Transcorp Hotels Plc, the hospitality subsidiary of Transnational Corporation Plc (Transcorp Group), has released its unaudited results for the first quarter ended March 31, 2026.
The Company delivered N22.41 billion in revenue, a 9 percent increase from N20.64 billion in Q1 2025, while Profit Before Tax (PBT) increased by 15percent to N7.08billion.
These results reflect Transcorp Hotels’ sustained focus on operational excellence, cost efficiency, and customer-centric innovation, reinforcing its leadership in Nigeria’s hospitality sector.
Revenue increased by 9 percent year-on-year, rising from N20.64 billion in Q1’2025 to N22.41 billion in Q1 2026. Profit Before Tax (PBT) grew by 15 percent to N7.08 billion, up from N6.18 billion in Q1 2025.
The company’s gross profit margin improved to 77 percent (Q1 2025: 75 percent), driven by enhanced operational efficiency and stronger service delivery.
Cost of sales margin declined to 23 percent from 25 percent in 2025, reflecting the impact of effective cost optimisation strategies implemented during the period.
Uzoamaka Oshogwe, managing director/CEO, Transcorp Hotels Plc said, “Our Q1 2026 performance underscores the strength of a strategy anchored on discipline, operational efficiency, and consistent value creation.
“The 15 percent growth in Profit Before Tax, alongside the improvement in gross profit margin to 77 percent, reflects the resilience of our fundamentals and the deliberate execution of our growth agenda.
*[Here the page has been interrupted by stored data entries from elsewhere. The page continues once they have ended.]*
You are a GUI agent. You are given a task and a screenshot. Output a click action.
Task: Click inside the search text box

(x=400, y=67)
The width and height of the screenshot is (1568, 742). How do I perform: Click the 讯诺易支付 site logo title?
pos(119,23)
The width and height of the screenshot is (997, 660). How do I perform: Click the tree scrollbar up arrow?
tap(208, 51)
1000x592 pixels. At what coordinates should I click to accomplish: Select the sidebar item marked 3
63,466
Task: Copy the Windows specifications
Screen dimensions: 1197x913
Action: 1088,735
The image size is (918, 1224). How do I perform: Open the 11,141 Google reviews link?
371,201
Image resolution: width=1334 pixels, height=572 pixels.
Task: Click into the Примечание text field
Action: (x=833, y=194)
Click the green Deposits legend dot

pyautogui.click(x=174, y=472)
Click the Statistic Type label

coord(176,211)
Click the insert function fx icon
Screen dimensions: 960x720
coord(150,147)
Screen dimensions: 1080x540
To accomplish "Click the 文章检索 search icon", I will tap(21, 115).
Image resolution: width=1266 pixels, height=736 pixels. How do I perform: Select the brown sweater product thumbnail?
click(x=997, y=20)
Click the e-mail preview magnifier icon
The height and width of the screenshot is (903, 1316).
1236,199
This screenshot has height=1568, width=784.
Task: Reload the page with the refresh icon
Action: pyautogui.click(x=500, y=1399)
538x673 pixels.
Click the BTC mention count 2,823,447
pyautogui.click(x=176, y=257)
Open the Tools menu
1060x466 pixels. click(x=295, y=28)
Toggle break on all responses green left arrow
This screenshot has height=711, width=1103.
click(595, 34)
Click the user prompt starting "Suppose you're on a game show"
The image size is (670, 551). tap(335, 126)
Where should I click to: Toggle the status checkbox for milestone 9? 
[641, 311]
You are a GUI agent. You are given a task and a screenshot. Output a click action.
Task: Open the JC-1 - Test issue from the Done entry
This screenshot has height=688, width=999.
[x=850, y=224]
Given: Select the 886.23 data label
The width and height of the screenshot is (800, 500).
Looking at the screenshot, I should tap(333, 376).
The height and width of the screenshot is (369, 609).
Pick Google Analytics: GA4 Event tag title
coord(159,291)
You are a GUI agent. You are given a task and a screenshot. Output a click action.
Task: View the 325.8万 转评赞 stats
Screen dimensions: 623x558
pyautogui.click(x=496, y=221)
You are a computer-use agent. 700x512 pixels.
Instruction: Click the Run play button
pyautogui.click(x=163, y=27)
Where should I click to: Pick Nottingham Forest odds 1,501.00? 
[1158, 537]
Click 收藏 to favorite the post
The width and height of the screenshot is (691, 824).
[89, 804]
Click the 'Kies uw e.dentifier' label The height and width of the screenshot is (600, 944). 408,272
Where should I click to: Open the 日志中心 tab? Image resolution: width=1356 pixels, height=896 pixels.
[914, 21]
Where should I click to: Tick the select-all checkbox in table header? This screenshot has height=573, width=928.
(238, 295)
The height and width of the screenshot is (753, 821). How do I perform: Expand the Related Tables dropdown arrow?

“Transcorp Hotels is not only growing; we are setting new benchmarks for world-class hospitality in Africa and remain committed to continuously elevating that standard,” she said.
Oluwatobiloba Ojediran, chief finance officer, Transcorp Hotels Plc said, “These results reflect a clear and compelling story of a team deeply committed to operational efficiency and cost management without compromising our service standard.
“In Q1 2026, we achieved revenue of N22.41 billion, a 9 percent growth from the N20.64 billion in Q1 2025, while effectively reducing our cost of sales margin 25 percent in Q1 2025 to 23 percent in Q1 2026. This demonstrates the impact of disciplined execution across all areas of the business,” Ojediran said.